Honey’s co-founders, George Ruan and Ryan Hudson, referenced the value of the deal in a blog post. “PayPal’s mission is to democratize financial services and empower everyone to improve their financial health, one that aligns closely with ours,” they wrote. “Together we will be able to build powerful tools that have meaningful financial impact on people’s day-to-day lives.”
Ruan and Hudson will continue to lead the Honey team, which will continue to operate under its brand name within the global consumer product and technology organization, PayPal said in a statement.
PayPal reports 275 million active users on its platform, and chances are there is plenty of overlap with Honey’s 30,000 monthly users. But the acquisition isn’t about adding users. It’s about broadening functionality to better compete with tech companies like Apple, which has been making significant inroads into the payments space.
In an Oct. 30, 2019, earnings call, Apple’s CEO Tim Cook reported “record revenues from payment services” for the company’s fourth quarter. Revenue and transaction numbers “more than doubled year-over-year,” he said. In all, Apple Pay logged over 3 billion transactions for the three months ending Sept. 30, “exceeding PayPal’s number of transactions and growing four times as fast,” Cook claimed.
For its part, PayPal reported 3.1 billion transactions for the quarter ending Sept. 30. Total payment value for the quarter was $179 billion, a 25 percent increase over the same quarter of 2018. Merchant services income was up 31 percent, PayPal reported, and person-to-person payments grew 39 percent to $51 billion.
“Honey is amongst the most transformative acquisitions in PayPal’s history.

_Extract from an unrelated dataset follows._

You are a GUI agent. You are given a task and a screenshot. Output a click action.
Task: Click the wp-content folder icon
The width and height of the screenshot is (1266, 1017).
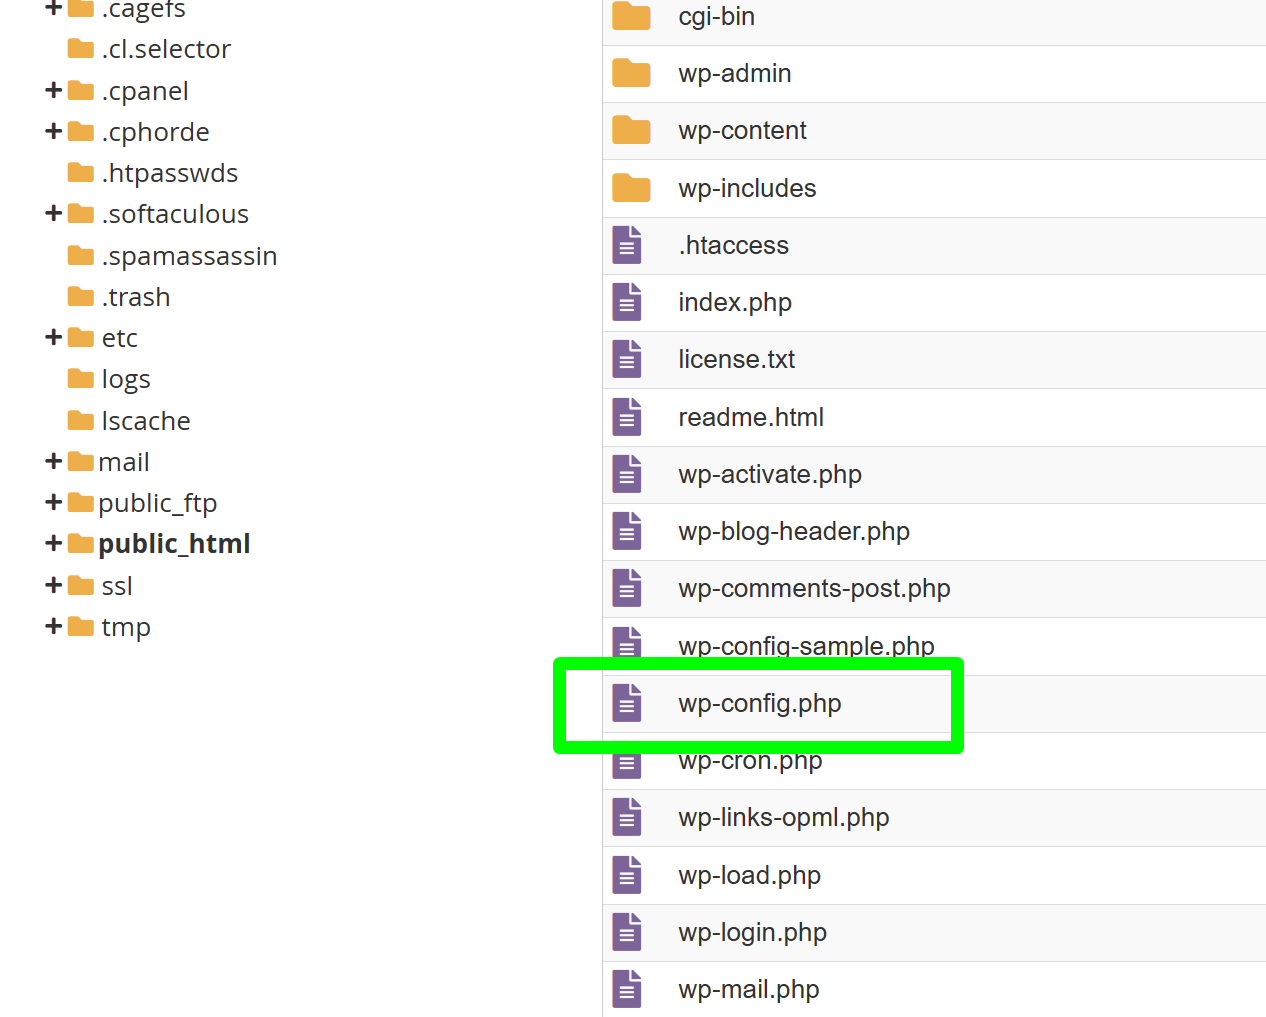(631, 130)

It provides a broad portfolio of services to simplify the consumer shopping experience, while at the same time making it more affordable and rewarding,” PayPal CEO Dan Schulman said of the acquisition.
The combination of Honey’s complementary consumer products with our platform will significantly enhance our ability to drive engagement and play a more meaningful role in the daily lives of our consumers. And it will help merchants build and retain customers, he added. “The combination of Honey and PayPal adds another significant and meaningful dimension to our two-sided platform,” he said.
Since its founding in 2012, Los Angeles-based Honey has been a major disruptor in the retail space, where retailers traditionally used coupons to drive sales of items they wanted to push. Honey puts shoppers in the driver’s seat, tailoring deals and coupons to each shopper’s unique preferences.
Tailored coupons and offers automatically pop up whenever shoppers view items at participating websites. Plus, users/members can request alerts when the price on an item they’ve been viewing online drops, or when it becomes available elsewhere at a lower price. The company reported that it helped consumers “find more than $1 billion in savings the past year.”
Honey isn’t a public company, so detailed financial statements aren’t available. But PayPal stated in its announcement that “Honey was profitable on a net income basis in 2018.” PayPal also hinted that the deal could weigh on its balance sheet. “The acquisition is expected to be accretive to PayPal’s non-GAAP earnings per share in 2021,” the company stated. The deal is expected to close early next year.